UK police on Friday charged two men who were arrested after five migrants, including a girl, died this week trying to cross the Channel from France.
Three men, a woman and a seven-year-old girl lost their lives in the early hours of Tuesday in the sea near the northern French town of Wimereux.
They had been in a packed boat that set off before dawn but whose engine stopped a few hundred metres from the beach.
A South Sudanese national, aged 22, has been charged with assisting illegal unlawful immigration, the National Crime Agency said.
Both he and a second man, also 22, from Sudan, were charged with entering the UK illegally.
A third man who was arrested, an 18-year-old from Sudan, had been bailed pending further inquiries, the agency added.
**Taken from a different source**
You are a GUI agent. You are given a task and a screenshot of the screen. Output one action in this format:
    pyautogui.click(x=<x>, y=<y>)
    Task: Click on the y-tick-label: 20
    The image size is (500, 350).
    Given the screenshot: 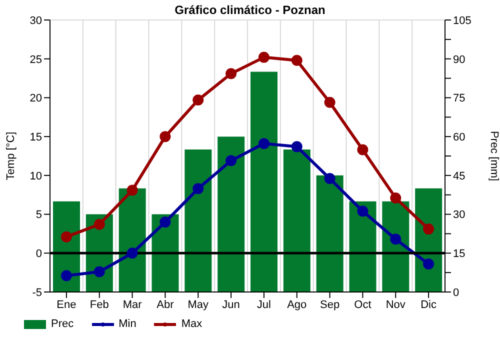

Several people then fell into the water during Tuesday’s tragedy. About 50 people were rescued and brought ashore but emergency services were unable to resuscitate the five.
Fifteen people have died this year trying to cross the busy shipping lane from northern France to southern England, according to an AFP tally.
That is already more than the 12 who died in the whole of last year.
The deaths came just as the UK government’s long-delayed ‘Rwanda Plan’ was finally passed into law. The plan, which will send asylum seekers to the African nation for processing, is designed to deter migrants from attempting to cross the channel.
Critics, however, say it will have little effect and will likely face legal challenges. Migration Watch UK said it may have a “small deterrent” effect, but the government has to “amend or abolish the Human Rights Act” if it is serious about cutting numbers.